**Directions:** Pull out every line of the material below that contains the string "paperclip", and copy each one unchanged.

**Dataset content:**

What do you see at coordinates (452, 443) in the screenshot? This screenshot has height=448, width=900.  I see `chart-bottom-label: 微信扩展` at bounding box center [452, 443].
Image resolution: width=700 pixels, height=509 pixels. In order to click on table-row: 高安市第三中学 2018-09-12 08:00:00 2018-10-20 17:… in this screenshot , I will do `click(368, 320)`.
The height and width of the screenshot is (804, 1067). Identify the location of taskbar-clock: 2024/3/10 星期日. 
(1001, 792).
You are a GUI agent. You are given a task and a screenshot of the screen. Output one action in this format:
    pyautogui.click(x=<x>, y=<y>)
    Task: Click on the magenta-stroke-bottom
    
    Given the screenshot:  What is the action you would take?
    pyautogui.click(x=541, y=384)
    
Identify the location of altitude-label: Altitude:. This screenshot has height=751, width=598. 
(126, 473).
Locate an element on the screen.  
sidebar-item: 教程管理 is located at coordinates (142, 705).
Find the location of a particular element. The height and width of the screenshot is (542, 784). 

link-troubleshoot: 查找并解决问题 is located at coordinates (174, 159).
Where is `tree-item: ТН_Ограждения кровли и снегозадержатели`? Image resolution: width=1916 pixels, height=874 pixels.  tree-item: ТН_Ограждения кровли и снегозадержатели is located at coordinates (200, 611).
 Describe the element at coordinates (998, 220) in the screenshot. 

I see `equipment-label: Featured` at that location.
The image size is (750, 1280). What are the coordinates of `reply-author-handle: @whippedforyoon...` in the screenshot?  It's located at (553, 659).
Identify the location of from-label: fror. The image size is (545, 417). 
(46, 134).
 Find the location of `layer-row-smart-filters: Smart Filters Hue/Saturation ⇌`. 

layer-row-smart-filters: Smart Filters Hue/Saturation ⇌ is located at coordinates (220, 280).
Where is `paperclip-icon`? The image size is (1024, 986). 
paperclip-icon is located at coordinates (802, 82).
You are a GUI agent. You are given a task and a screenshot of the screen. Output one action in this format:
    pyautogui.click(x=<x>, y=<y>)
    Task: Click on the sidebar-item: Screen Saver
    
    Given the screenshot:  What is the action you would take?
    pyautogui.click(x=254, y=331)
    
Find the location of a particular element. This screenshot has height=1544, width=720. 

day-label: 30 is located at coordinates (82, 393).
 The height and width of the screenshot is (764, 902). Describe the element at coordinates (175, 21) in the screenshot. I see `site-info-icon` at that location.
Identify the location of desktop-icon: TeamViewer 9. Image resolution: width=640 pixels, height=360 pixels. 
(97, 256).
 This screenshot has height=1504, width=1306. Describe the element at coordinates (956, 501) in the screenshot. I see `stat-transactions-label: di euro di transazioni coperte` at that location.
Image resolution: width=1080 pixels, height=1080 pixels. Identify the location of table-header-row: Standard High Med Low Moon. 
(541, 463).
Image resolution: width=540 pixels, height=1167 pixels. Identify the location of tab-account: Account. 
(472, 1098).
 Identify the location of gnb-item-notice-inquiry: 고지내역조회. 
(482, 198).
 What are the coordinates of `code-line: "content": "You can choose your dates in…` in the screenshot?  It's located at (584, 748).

**Result for this exercise:**
Where is `paperclip-icon`? The image size is (1024, 986). 
paperclip-icon is located at coordinates (802, 82).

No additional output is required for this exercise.